Efficient Data Fetching for Infinite Scrolling
Explain how to implement an efficient data fetching strategy for a virtualized list with infinite scrolling, using TanStack Virtual to handle large data sets seamlessly.
import { useVirtualizer } from '@tanstack/react-virtual';
Imports the useVirtualizer hook from the TanStack Virtual library.
const fetchMoreItems = async (startIndex, limit) => {
// Replace with your data fetching logic
// This function should return the next set of items starting from `startIndex` with a maximum of `limit` items.
};
Defines an asynchronous function to fetch more items from the server or API, starting from a specific index.
const RowVirtualizer = useVirtualizer({
count: 1000, // Total count of items (adjust based on actual data)
getScrollElement: () => document.getElementById('scroll-container'),
estimateSize: () => 35, // Adjust based on your row height
overscan: 5, // Number of items to render outside of the visible area
onRangeChange: ({ startIndex, endIndex }) => {
// Implement logic to load more items based on startIndex and endIndex
fetchMoreItems(startIndex, 100).then(newItems => {
// Update your state or data source with the new items
});
}
});
Initializes the row virtualizer with specific configurations such as the total item count, a function to get the scrolling container, estimated size of an item, overscan amount, and a function to handle range changes for loading more items.
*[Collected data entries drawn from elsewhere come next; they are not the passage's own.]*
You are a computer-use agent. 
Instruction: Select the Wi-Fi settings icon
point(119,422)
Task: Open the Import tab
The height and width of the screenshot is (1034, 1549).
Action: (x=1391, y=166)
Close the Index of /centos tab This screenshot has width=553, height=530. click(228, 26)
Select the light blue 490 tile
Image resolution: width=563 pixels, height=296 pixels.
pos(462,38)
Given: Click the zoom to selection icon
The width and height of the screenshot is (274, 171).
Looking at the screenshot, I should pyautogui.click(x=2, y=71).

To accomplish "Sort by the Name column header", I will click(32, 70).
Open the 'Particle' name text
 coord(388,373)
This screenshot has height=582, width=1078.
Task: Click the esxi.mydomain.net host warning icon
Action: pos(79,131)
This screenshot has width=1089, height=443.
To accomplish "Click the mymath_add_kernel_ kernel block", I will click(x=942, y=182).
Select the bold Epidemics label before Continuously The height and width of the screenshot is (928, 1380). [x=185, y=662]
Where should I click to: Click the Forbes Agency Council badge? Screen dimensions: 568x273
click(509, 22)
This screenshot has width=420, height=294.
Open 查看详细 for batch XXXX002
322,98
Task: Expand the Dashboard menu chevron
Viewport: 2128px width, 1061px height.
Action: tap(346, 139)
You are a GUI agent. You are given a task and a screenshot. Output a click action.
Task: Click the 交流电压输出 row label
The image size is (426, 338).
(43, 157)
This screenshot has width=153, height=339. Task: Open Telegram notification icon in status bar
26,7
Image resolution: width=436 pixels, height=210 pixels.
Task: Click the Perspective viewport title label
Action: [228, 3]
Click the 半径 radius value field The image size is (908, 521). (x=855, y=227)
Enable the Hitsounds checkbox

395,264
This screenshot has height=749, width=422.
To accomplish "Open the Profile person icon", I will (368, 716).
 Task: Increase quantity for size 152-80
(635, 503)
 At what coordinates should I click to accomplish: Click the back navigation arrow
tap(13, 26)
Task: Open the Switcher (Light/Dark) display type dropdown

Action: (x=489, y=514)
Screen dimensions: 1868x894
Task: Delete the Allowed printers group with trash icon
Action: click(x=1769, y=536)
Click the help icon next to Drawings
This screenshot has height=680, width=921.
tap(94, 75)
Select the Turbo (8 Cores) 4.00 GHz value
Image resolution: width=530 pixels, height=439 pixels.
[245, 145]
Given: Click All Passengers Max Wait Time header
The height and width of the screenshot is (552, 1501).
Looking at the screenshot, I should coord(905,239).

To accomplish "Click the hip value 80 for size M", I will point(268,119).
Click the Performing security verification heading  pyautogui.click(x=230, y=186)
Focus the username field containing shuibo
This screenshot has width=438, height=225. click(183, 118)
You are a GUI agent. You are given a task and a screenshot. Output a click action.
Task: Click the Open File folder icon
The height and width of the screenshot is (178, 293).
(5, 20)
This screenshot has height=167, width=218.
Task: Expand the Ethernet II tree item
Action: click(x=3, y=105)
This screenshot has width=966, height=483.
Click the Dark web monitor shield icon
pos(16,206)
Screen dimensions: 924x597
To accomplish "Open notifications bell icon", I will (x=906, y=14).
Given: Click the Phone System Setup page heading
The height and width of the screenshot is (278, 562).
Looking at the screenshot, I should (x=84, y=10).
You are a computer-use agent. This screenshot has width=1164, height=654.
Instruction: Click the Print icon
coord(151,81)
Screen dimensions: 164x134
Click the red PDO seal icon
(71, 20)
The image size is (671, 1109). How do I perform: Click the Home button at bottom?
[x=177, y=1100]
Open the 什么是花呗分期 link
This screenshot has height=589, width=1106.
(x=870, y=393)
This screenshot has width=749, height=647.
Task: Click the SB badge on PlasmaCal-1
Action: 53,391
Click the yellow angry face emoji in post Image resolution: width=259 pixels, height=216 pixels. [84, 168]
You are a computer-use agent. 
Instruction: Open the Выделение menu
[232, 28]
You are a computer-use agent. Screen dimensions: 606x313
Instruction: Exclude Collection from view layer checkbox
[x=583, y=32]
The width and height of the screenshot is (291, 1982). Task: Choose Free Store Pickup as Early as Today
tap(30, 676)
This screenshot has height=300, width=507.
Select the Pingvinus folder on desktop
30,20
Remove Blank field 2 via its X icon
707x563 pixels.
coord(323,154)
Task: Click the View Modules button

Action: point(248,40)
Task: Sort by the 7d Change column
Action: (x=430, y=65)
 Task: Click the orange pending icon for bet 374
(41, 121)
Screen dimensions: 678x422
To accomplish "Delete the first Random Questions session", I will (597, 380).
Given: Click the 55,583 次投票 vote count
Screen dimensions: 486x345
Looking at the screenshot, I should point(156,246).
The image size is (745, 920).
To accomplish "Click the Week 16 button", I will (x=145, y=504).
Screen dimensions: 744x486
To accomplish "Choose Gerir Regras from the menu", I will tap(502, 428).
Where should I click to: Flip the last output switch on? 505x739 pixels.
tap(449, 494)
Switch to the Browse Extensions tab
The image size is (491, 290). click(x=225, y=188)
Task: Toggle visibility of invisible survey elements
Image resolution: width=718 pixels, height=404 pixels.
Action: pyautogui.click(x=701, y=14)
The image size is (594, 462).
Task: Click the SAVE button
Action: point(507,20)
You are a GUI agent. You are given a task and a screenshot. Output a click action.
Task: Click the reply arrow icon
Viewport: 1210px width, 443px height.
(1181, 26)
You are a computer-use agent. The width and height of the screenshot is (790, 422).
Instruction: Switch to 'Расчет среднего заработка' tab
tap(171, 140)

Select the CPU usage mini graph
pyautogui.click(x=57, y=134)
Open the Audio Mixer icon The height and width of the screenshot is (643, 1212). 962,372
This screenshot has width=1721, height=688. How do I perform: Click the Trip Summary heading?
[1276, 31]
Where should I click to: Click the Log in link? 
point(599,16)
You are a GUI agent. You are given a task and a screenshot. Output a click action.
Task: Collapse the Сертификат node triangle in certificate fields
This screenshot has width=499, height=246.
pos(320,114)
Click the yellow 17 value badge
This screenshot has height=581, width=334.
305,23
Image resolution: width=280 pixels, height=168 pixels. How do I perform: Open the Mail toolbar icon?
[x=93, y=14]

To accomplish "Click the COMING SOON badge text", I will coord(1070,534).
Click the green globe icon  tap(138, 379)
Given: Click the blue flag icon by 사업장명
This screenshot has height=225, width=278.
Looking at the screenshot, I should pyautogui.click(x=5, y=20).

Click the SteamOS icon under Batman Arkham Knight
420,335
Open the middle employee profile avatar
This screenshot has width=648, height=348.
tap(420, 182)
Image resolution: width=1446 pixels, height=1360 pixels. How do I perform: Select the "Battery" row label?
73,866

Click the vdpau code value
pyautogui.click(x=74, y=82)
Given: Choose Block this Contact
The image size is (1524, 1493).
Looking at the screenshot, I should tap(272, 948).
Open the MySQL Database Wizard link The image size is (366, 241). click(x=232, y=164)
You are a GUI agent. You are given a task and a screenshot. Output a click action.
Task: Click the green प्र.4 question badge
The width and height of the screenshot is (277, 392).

const items = RowVirtualizer.getVirtualItems();
items.forEach((virtualItem) => {
const rowElement = document.createElement('div');
// Set properties on rowElement based on virtualItem, like transforming it to align with the virtual scroll position
});
Retrieves the list of virtual items that should currently be rendered based on the scroll position and iterates over them to create and position row elements accordingly.